(DONNÉES DE L'EXERCICE)
________________________

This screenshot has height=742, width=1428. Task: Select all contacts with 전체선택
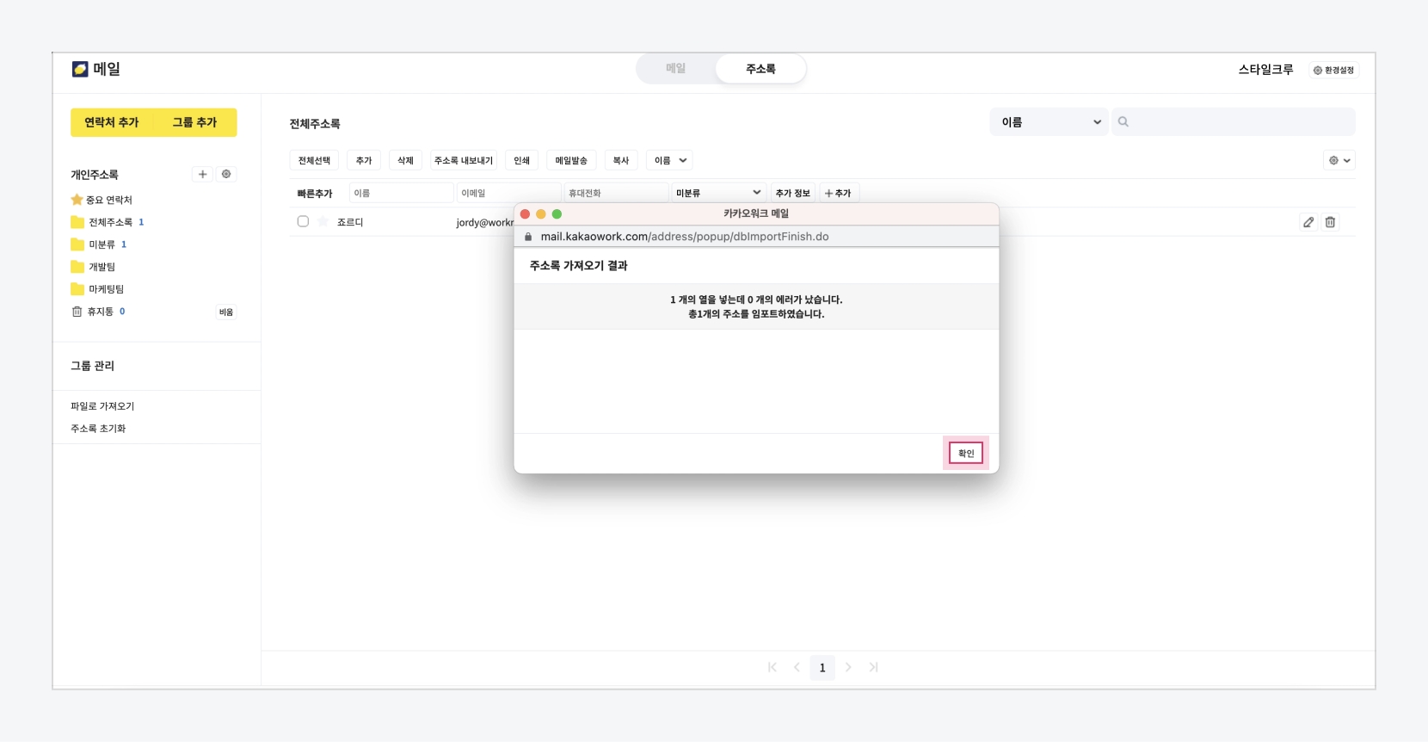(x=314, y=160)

________________________

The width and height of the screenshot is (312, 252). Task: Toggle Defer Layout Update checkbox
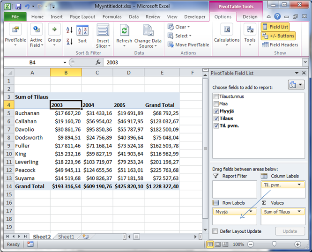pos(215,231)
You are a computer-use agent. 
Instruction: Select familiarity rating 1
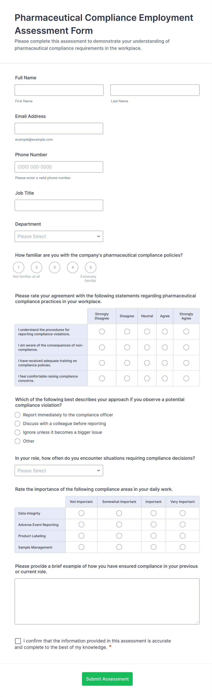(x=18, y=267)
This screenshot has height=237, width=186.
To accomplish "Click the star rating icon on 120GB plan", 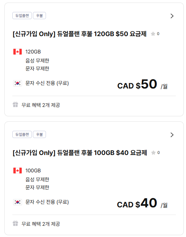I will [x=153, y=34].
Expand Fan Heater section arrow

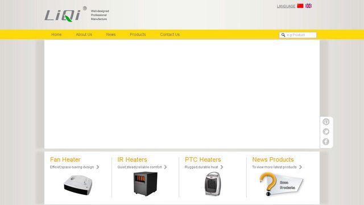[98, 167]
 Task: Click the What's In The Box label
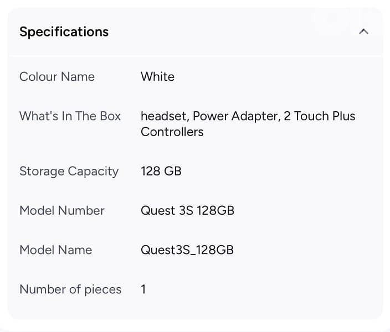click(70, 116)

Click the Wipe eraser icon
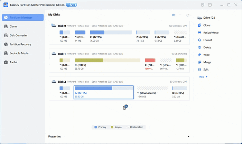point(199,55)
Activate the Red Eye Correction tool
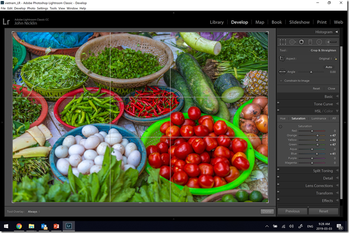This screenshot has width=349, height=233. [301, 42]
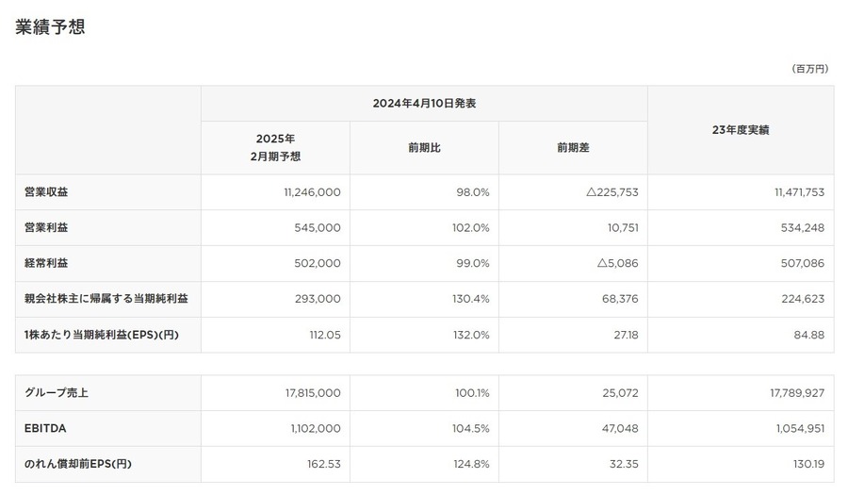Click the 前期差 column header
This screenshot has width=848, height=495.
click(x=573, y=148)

________________________

(CONSIGNE)
Modifiez les données depuis la ligne qui contient « Click the Wipe eraser icon » jusqu'à celle qui contient « click(x=573, y=148) », toutes deux comprises, en remplaçant « Red Eye Correction » par « Clone Stamp » sans rien changer d'autre. Recopiez ces lignes en omettant les images.

(CORRIGÉ)
Click the Wipe eraser icon
point(199,55)
Activate the Clone Stamp tool
This screenshot has width=349, height=233. [301, 42]
Click the 前期差 column header
This screenshot has width=848, height=495.
click(x=573, y=148)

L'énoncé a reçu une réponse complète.